Now I had the opportunity to get myself in fit working order before their home coming. And I had toddler boy at home who I had missed desperately and he wanted some time with his Mummy too. So we kissed each of our little boys and set off home.

The next stage was to be a waiting game. T2 was to get his breathing sorted and to learn how to bottle and breast feed before coming home. T1 and T3 had to be able to feed completely from bottles or breast, without the odd tube feed when they were too tired. We had no idea how long this would take and I didn’t want to ask as I didn’t want to hear an answer that would make me long for them for a lot longer. The day after I came home we decided that my husband would go back to work, saving any future time off for when the boys came home. He had already used a week of his 2 weeks paternity leave.

The first few days followed a nice routine which saw me express when I got up (7am) then spend a few quality hours with toddler boy, express again at 11am, then my Dad would drive me and my milk to see  T1, T2 and T3 in time for their 1pm feed (as I was not able to drive following my c-section). I would then spend time in SCBU either bottle or breast feeding the boys, and reluctantly admitting that a tube feed may be needed when they were just too tired. I took over their ‘cares’ (nappy change and top’n’tail) when I was there, and tried to look after them as much as I could. I arrived with clean clothes and nappies for them and folded these and put them in their little cupboard. All these things helped me feel I was doing as much as I could.



Spending time with toddler boy in the mornings, before afternoons at hospital with my babies…
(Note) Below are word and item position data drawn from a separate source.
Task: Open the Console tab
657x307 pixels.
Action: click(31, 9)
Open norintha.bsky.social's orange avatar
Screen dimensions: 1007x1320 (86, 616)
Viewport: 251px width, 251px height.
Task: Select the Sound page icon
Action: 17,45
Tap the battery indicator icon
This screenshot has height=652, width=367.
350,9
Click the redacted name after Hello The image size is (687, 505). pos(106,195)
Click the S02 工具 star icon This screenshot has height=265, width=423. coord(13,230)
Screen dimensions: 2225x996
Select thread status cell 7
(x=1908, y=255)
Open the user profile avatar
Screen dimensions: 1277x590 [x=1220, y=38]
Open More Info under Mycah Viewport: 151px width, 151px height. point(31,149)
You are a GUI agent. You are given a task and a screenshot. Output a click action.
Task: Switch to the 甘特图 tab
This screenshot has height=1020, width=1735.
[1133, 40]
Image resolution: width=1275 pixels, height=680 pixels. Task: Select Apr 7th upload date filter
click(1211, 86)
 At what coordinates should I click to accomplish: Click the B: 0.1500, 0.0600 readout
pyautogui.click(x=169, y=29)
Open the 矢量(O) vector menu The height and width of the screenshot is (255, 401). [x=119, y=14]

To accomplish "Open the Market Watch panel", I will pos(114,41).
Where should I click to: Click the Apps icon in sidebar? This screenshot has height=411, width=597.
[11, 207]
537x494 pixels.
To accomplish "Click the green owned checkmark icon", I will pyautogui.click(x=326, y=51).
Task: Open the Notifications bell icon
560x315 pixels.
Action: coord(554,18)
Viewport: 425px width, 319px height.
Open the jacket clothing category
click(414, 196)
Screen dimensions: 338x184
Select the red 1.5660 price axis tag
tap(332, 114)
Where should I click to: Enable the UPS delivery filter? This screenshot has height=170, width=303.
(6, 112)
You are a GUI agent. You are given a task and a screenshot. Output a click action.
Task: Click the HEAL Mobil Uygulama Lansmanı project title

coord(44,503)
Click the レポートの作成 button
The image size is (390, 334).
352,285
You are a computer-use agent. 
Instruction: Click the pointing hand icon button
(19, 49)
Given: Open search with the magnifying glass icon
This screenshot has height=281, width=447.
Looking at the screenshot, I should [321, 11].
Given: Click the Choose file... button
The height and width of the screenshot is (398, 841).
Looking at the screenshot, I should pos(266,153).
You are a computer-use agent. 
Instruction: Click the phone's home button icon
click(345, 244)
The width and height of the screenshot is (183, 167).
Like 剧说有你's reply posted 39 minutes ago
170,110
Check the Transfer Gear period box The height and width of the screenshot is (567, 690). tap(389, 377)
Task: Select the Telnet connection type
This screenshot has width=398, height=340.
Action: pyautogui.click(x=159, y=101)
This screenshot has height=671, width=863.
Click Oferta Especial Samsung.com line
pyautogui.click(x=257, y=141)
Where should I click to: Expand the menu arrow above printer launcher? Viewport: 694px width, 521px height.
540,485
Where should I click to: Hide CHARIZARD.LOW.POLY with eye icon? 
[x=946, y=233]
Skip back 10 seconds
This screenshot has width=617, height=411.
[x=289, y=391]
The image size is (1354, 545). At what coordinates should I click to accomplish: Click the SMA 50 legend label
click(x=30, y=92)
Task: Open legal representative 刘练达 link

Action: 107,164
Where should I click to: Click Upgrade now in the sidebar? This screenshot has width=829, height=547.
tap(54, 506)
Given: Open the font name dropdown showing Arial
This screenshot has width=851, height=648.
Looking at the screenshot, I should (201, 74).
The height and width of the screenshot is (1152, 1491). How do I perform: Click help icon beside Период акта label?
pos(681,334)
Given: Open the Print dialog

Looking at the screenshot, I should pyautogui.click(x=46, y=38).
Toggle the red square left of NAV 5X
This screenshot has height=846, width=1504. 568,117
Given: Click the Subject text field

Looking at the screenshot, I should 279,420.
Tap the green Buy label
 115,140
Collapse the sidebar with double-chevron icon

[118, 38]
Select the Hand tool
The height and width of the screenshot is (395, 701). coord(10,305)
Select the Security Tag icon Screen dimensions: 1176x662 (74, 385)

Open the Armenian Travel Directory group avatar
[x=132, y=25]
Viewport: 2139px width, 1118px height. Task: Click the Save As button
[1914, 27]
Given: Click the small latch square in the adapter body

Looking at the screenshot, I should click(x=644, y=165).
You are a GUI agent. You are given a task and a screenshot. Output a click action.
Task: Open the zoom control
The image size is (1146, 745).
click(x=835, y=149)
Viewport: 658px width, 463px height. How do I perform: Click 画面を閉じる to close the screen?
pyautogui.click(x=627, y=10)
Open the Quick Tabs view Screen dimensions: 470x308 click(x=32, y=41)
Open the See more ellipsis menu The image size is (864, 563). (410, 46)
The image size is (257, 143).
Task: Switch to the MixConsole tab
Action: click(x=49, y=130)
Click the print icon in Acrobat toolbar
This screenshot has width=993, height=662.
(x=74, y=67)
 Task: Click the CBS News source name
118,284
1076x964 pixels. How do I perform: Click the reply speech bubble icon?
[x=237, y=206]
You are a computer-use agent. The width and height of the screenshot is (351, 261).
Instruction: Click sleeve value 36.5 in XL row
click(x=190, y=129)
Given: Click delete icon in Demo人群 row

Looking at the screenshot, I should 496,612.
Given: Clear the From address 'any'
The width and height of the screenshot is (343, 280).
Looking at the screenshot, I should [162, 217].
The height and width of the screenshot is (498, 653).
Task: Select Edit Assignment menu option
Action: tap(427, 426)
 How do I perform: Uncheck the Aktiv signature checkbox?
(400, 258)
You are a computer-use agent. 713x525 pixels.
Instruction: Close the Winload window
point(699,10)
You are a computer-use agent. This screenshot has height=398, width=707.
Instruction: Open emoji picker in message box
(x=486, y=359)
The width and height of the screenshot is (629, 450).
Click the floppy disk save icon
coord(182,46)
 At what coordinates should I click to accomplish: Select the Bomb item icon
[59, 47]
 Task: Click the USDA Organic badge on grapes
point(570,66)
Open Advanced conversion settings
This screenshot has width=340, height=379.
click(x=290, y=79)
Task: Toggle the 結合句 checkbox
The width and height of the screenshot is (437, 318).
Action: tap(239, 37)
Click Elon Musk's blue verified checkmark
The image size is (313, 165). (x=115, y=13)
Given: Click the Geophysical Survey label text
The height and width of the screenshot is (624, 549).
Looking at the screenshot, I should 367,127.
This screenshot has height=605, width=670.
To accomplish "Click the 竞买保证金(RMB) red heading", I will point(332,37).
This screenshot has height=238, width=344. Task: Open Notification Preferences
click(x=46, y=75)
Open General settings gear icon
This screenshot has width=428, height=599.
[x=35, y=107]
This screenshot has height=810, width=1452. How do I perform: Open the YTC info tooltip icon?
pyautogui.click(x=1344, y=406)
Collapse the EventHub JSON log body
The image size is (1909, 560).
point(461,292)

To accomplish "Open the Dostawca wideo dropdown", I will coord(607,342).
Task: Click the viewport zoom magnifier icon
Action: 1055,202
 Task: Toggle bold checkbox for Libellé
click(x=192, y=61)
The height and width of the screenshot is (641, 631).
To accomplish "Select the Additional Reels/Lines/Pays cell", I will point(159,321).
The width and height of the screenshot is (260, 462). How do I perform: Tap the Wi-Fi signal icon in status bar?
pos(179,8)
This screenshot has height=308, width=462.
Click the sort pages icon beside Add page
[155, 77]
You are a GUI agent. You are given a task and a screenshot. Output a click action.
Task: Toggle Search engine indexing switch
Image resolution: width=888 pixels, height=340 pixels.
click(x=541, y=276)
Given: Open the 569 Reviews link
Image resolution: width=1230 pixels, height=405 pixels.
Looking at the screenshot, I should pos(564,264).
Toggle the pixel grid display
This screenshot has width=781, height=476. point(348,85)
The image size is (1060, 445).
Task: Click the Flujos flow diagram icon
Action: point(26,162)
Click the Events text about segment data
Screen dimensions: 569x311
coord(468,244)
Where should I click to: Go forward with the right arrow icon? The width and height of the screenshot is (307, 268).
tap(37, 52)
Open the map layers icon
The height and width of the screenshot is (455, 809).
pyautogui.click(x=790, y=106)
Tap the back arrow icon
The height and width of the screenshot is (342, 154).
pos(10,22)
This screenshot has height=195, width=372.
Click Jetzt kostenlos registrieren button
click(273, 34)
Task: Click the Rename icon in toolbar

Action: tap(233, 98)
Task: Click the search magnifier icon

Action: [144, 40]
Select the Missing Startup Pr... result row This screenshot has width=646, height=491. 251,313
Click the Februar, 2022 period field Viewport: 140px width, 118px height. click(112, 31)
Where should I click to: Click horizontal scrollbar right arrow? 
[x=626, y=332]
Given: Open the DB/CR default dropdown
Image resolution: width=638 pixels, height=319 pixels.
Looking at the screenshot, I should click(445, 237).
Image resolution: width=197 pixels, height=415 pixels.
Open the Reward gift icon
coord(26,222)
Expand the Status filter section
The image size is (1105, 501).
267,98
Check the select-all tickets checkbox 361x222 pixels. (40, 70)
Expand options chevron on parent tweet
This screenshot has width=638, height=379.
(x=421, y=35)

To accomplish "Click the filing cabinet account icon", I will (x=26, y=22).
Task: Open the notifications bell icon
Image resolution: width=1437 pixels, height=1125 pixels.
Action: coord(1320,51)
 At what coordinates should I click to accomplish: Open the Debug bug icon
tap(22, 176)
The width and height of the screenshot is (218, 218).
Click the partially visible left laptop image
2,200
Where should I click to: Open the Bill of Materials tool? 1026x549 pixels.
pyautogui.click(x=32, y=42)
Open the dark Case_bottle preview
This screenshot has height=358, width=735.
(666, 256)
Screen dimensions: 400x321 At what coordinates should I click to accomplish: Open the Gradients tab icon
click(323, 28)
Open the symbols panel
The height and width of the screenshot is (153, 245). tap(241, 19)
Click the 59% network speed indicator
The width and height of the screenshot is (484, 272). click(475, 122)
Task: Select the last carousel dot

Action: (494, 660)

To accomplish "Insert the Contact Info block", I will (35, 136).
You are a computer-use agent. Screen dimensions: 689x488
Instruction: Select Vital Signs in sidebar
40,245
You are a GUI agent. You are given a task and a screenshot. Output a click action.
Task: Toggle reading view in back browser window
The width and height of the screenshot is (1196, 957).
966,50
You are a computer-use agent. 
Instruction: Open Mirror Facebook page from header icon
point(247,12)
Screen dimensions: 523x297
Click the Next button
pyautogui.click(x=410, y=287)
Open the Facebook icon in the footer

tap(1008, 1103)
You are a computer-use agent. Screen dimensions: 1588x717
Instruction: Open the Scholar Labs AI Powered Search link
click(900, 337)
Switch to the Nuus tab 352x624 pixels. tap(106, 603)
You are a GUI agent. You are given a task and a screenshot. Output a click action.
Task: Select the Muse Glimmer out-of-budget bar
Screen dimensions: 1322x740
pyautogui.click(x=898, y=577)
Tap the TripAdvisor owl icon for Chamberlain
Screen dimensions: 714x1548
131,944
During the afternoon I would borrow the industrial breast pump for a few more sessions. The nurses jokingly called me Daisy, given the amount I could get out. I really was enjoying seeing if I could beat my personal best of expressing. On an average double pump, I could get out 260ml, enough to provide the boys with breast milk for half their feeds which the nurses would top up with formula. I labelled all my milk and stored it in the fridge. My husband would then call to see the boys when he finished work at 5.30pm, stay with them for an hour or so, sometimes we would bath them, then we would head home for toddler boys’ bedtime.


The days progressed well for T2 and he was moved out of the incubator and a lovely nurse found a huge cot to put in our room so that our boys could finally all sleep together in the cot, vertically. I was so overjoyed when I walked in to their room and saw them all lined up.


We then decided it was time for our eldest to meet his little brothers. What we expected to be a magical moment was indeed a magical moment. He peered into the cot fondly at his brothers. We took each out in turn to introduce them to him, with toddler boy inspecting them briefly then saying ‘Back’, as he instructed us to put the baby back, after each brief introduction. What more could one expect from a 22 month old. Apart from a poke in the eye or swift slap, which his brothers had luckily managed to escape at this stage.

The nurses in SCBU started to prepare me for the boys’ homecoming. The feeds were moving from three hourly intervals to four hourly intervals. The boys were increasingly taking more milk by breast or bottle and the tubes came out. We were getting ready. The SCBU suggested that we stayed in the make shift flat they had for a night to see if we could ‘cope’ with the babies on our own. This was something I was not keen on for various reasons. Firstly we would have to leave our eldest overnight, although this could easily be sorted by my Mum helping out. Secondly, I was feeling refreshed and ready for the homecoming, and a night in a flat with nurses watching my performance would more likely undo any sleep preparation I had had as I certainly would not be sleeping that night,  because if it wasn’t the  boys keeping me awake, it would be the surroundings and set up. Finally, I had had a baby before and surely I didn’t need to do this. It felt like a test and I really don’t think we needed one. We just wanted to get our babies home and get on with it. So it was agreed that if I came for longer days at the hospital and the nurses could see me do all the feeds, then we would be closer to bringing them home.



And we got closer and closer until they were 18 days old, when we were told they could go home the following day.